Mr. Caron said the goal is to give the viruses no room to thrive.

“That’s what we want in the school system,” he said. “Diseases like polio were basically eradicated. But since the onset of parents choosing not to immunize their child, some of these illnesses have been making a comeback. It’s a scary thing to think about. You never used to see things like measles and whooping cough, which is 100 per cent preventable,” he said.

The re-emergence of these childhood illnesses is a national issue. Researchers working on standards set by the Centers for Disease Control declared measles eliminated in the United States in 2000, yet reported cases of measles have more than doubled in 2008. As reported in a New York Times article earlier this year, 12 San Diego children contracted measles in the month of February. All the children were either too young to be immunized or had not been inoculated because of parental objection.

Dr. Fisher said awareness of the dangers of the diseases has declined along with an oral history among women.

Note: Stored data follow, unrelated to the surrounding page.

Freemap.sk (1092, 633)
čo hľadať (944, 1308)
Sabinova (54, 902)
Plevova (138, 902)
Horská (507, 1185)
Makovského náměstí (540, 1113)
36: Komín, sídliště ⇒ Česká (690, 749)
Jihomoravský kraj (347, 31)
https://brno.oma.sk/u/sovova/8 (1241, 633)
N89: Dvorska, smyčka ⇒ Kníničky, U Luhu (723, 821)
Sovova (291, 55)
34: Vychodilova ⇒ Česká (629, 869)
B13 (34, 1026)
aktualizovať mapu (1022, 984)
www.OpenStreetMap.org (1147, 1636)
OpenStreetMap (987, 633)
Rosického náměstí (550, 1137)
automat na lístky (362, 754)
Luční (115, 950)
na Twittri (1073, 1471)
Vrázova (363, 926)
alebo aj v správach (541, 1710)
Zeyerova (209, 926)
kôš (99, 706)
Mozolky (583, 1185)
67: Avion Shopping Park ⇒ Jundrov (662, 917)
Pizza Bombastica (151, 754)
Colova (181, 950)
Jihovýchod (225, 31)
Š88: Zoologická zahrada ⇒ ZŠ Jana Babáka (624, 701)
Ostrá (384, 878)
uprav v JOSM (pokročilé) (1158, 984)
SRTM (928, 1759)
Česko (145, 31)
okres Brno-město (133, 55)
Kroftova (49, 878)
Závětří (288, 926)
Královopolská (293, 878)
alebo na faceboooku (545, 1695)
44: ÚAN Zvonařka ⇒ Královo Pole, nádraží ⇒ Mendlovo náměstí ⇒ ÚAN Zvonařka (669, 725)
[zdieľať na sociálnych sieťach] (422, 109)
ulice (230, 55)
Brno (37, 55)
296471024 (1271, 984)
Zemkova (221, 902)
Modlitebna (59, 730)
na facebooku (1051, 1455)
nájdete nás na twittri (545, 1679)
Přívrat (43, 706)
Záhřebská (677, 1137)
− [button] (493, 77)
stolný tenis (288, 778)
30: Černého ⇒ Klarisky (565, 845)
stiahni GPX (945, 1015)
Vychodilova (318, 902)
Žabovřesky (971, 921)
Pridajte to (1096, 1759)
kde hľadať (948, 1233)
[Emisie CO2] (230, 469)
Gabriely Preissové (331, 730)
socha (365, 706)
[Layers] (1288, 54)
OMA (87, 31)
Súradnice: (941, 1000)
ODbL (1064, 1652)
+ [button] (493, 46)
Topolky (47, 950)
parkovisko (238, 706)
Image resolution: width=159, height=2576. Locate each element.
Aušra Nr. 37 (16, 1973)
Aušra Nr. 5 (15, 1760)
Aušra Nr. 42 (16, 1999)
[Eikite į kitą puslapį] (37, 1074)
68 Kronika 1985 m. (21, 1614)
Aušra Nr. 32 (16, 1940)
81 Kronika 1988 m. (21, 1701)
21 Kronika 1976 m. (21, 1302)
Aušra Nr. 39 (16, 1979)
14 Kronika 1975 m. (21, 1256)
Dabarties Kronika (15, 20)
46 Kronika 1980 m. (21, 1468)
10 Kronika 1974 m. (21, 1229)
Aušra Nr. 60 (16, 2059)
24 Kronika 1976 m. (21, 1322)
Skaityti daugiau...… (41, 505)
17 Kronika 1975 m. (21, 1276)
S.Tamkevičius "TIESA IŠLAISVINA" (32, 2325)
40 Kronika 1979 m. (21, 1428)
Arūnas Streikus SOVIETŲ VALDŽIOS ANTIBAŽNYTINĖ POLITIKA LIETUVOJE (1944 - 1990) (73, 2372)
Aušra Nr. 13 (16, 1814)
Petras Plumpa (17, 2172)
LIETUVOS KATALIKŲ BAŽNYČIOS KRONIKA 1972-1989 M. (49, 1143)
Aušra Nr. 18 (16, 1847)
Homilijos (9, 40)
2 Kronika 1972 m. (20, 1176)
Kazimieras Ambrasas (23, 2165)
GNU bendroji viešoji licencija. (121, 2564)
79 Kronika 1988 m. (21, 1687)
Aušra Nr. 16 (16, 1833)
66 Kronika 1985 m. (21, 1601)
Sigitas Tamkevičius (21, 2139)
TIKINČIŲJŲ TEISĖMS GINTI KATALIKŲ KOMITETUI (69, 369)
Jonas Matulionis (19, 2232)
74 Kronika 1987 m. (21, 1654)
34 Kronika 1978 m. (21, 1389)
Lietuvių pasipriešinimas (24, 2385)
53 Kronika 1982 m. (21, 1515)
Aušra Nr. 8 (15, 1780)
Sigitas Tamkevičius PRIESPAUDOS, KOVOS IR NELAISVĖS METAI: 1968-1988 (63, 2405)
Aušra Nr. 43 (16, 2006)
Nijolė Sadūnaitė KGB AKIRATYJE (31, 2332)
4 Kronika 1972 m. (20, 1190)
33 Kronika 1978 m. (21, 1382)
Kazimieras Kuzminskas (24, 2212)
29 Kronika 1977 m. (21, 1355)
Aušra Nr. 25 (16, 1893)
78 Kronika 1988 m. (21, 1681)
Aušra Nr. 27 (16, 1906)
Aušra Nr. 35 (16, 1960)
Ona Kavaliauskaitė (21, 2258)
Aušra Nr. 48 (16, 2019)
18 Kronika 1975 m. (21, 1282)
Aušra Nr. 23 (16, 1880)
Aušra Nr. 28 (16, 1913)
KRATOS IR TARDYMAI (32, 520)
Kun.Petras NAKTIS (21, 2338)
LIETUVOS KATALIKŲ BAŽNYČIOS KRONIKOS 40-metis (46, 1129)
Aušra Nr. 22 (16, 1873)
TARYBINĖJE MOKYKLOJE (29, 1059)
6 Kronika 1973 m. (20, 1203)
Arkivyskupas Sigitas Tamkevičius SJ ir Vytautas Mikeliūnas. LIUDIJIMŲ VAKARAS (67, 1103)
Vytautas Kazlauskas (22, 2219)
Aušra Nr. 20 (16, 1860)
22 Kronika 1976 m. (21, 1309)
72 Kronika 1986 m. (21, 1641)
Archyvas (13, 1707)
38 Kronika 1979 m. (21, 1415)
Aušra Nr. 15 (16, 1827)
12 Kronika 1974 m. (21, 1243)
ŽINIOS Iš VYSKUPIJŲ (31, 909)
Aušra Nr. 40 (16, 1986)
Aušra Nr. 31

“When women my age were having children, the grandmothers would tell all young women that they had children that died or went deaf from these illnesses,” she said. “We all immunized our children.”

The first mass immunization occurred in the United States when soldiers were deployed to fight in World War II.

“They saw firsthand the effects of the diseases they were immunized against. When they came back they insisted that their children get vaccines,” Dr. Fisher said.

But even in the face of most recent medical research, some are not convinced.

Deborah Bermudes runs Massachusetts Citizens for Vaccination Choice with her husband. She said the organization promotes awareness about vaccines but does not advise parents on whether or not to vaccinate.

“Parents want the best for their children. Whether we’re breast feeding, using cloth diapers, organic foods. Immunization is another one of those choices,” she said. She argued medical research on the subject is lacking, but had no comment on the extensive research disproving links between autism and the MMR vaccine.

She said that not everyone subscribes to the dictum that “disease is bad and anything we can do to stop it is good.

“Others think disease is useful in building up immune system process,” she said.

Mrs. Bermudes said chronic conditions such as asthma and allergies are on the rise nationally, adding:

“The question is out there: are we trading one for the other?”